- EXERCISE AIM
Write down exactly what lies from the line containing "Given: Open the Information heading" to the end of the records, inclusive, and omit the pictures.

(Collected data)
----------

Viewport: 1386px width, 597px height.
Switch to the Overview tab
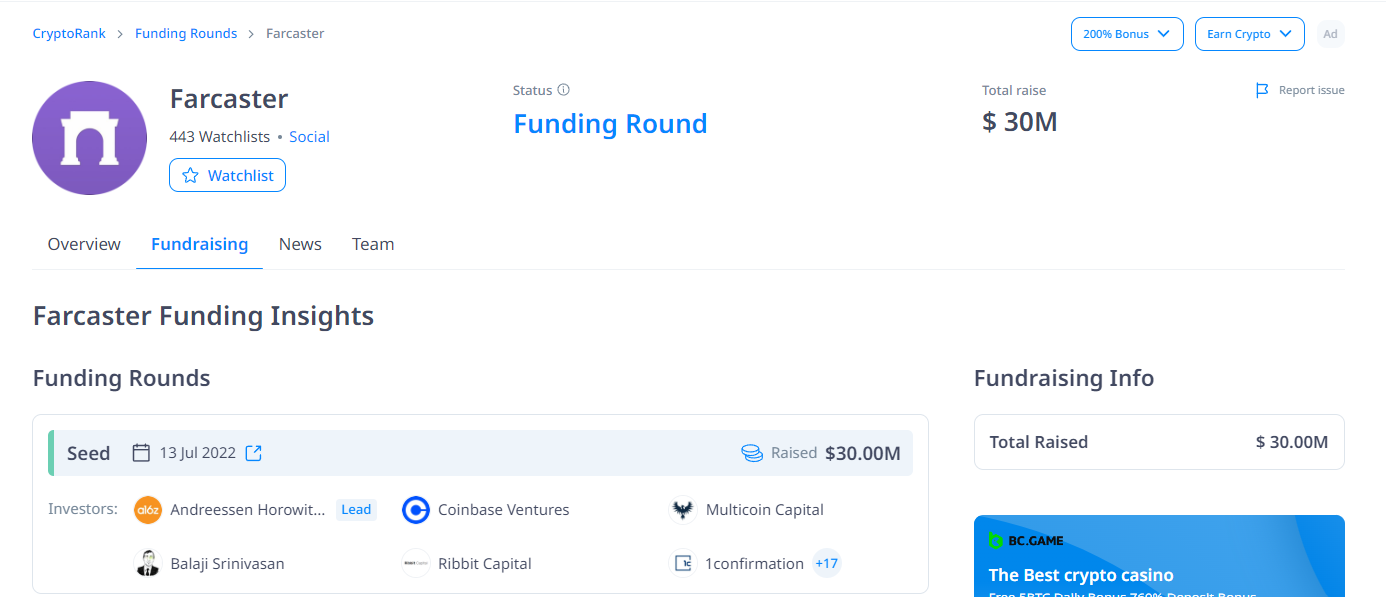click(x=84, y=244)
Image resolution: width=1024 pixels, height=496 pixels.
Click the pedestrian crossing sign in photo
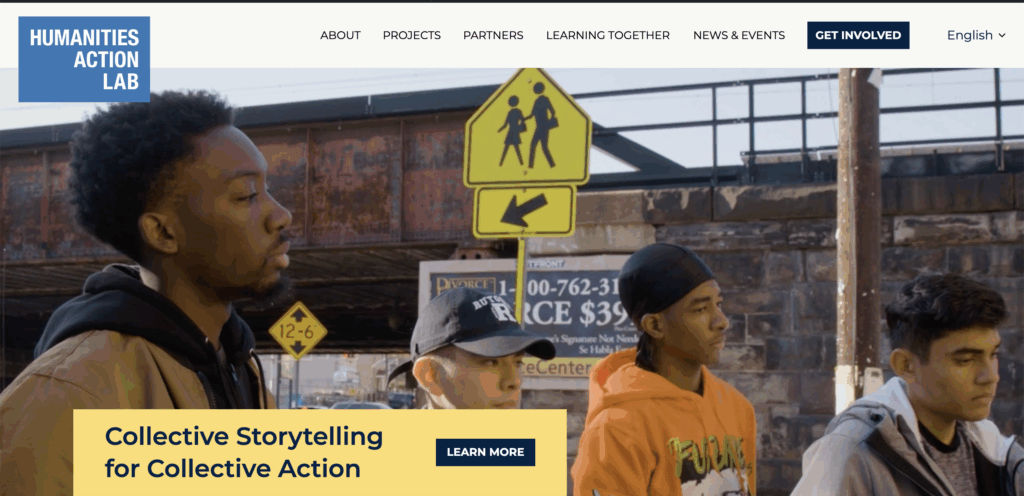pos(527,129)
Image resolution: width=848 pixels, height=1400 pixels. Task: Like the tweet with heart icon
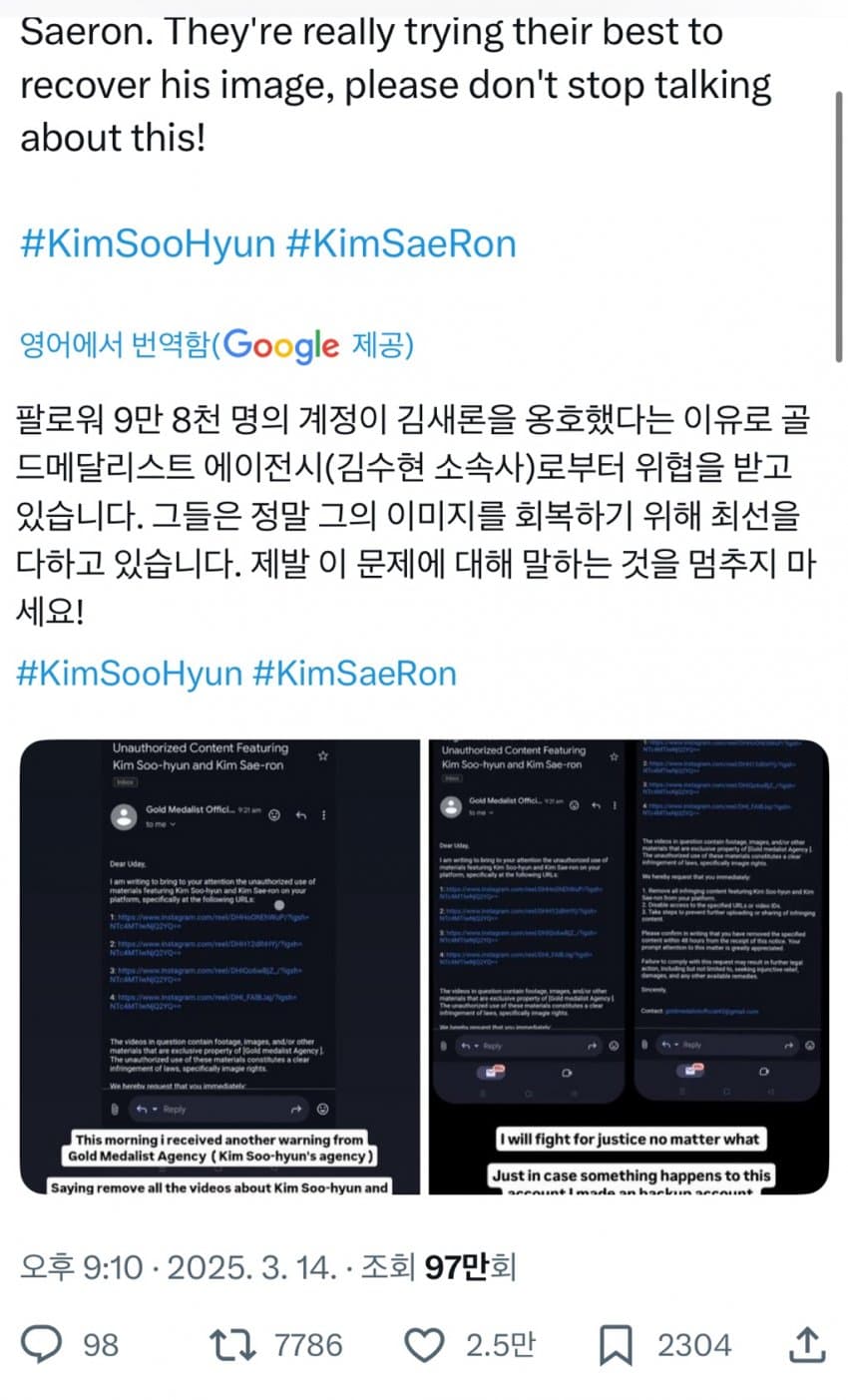pyautogui.click(x=426, y=1345)
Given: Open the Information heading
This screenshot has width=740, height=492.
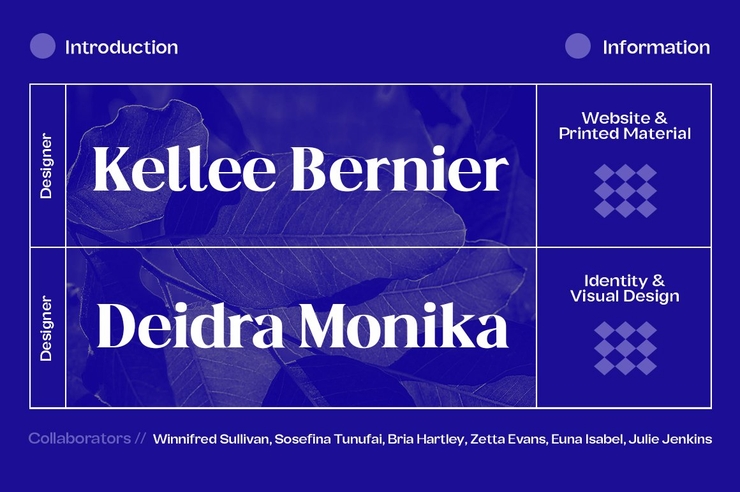Looking at the screenshot, I should point(656,47).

----------

- EXPECTED OUTPUT
Given: Open the Information heading
This screenshot has width=740, height=492.
Looking at the screenshot, I should point(656,47).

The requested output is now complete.